Beyond simple histograms there are two basic methods for visualizing frequency distributions.

Kernel density estimation is basically a generalization of the idea behind histograms. The basic idea is to put an miniature distribution (e.g., a normal distribution) at the position of each individual data point and then add up those distributions to get an estimate of the frequency distribution. This is well developed field with a number of advanced methods for estimating the true form of the underlying frequency distribution. Silverman’s 1981 book is an excellent starting point for those looking for details. I like KDE as a general approach. It has the same issues as binning in that depending on the kernel width (equivalent to bin width) you can get different impressions of the data, but it avoids the issue of having to choose the position of bin edges. It also estimates a continous distribution which is what we are typically looking for.

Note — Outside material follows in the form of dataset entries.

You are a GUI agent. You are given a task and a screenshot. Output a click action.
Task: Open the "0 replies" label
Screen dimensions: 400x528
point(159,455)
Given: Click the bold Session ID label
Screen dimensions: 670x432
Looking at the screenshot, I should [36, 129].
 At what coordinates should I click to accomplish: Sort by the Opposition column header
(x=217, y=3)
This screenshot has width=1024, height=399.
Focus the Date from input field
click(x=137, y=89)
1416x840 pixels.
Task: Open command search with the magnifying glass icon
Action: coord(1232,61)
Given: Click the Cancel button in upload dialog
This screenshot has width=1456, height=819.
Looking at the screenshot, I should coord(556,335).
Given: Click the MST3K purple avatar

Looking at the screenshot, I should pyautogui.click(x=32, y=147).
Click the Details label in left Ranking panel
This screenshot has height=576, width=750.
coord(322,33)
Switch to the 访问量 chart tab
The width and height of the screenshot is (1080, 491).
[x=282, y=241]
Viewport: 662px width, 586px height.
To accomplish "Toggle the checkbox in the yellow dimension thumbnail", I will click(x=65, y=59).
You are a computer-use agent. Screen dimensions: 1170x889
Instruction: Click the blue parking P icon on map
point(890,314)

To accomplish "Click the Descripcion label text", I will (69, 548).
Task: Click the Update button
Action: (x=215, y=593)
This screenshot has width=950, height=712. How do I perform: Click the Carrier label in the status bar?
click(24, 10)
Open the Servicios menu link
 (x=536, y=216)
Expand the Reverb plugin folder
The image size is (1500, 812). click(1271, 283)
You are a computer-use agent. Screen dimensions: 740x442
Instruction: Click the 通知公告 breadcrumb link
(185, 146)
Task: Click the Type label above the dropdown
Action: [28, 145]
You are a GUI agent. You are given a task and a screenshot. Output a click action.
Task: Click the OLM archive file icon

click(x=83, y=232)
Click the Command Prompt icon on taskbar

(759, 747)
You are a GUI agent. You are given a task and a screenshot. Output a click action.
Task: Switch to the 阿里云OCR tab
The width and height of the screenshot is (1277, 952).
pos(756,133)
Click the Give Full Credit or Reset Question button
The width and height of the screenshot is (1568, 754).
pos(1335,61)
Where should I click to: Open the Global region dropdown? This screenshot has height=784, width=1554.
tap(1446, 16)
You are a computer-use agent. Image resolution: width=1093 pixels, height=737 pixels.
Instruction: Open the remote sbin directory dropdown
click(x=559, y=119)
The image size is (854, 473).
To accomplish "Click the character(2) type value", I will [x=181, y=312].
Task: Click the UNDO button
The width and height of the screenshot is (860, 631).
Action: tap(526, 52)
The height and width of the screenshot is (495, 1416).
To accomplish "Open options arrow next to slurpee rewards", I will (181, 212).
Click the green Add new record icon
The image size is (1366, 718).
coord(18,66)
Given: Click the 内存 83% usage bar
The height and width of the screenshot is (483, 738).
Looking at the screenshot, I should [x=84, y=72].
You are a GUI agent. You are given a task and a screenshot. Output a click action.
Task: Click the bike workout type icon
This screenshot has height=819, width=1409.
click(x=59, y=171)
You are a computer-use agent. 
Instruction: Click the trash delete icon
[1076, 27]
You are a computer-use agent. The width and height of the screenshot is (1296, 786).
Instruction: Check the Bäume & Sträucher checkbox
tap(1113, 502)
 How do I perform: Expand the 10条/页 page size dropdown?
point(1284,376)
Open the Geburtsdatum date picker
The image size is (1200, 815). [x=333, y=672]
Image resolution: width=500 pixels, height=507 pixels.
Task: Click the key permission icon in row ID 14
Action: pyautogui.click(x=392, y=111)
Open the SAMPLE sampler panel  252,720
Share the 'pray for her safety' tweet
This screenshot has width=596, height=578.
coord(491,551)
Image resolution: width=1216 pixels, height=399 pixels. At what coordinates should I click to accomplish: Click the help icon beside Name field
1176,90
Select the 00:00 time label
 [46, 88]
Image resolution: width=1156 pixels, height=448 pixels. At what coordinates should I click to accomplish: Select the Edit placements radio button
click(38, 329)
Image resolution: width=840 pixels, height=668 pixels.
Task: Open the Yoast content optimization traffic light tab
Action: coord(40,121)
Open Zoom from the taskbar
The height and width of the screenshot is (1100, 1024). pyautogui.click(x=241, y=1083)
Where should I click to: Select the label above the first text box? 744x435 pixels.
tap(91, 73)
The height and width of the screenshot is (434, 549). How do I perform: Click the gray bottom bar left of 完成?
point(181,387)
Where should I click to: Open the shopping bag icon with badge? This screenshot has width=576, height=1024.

Cumulative distribution functions (CDF for short) characterize the probability that a randomly drawn value of the x-variable will be less than or equal to a certain value of x. The CDF is conveniently the integral of the probability density function, so if you understand the CDF then simply taking it’s derivative will give you the frequency distribution. The CDF is nice because there are no choices that need to be made to construct a CDF for empirical data. No bin widths, no kernel widths, nothing. All you have to do is rank the n observed values of x from smallest to largest (i=1 . . . n). The probability that an observation is less than or equal to x (the CDF) is then estimated as i/n. If all of this seems a bit esoteric, just think about the rank-abundance distribution. This is basically just a CDF of the abundance distribution with the axes flipped (and one of them rescaled). Because of the objectivity of this approach it has recently been suggested that this is the best approach to visualizing species-abundance distributions. I’ve spent a fair bit of time working with CDFs for exactly this reason. The problem that I have run into with this approach is that except in certain straightforward situations it can be difficult/counterintuitive to grasp what a given CDF translates into with respect to the frequency distribution of interest.

To construct the CDF, first rank the n
observed values (xi) from smallest to largest (i ¼ 1 . . . n). The probability that an observation is less than
or equal to xi (the CDF) is then estimated as i/n

The take home message for visualization is that any of the available approaches done well and properly understood is perfectly satisfactory for visualizing frequency distribution data.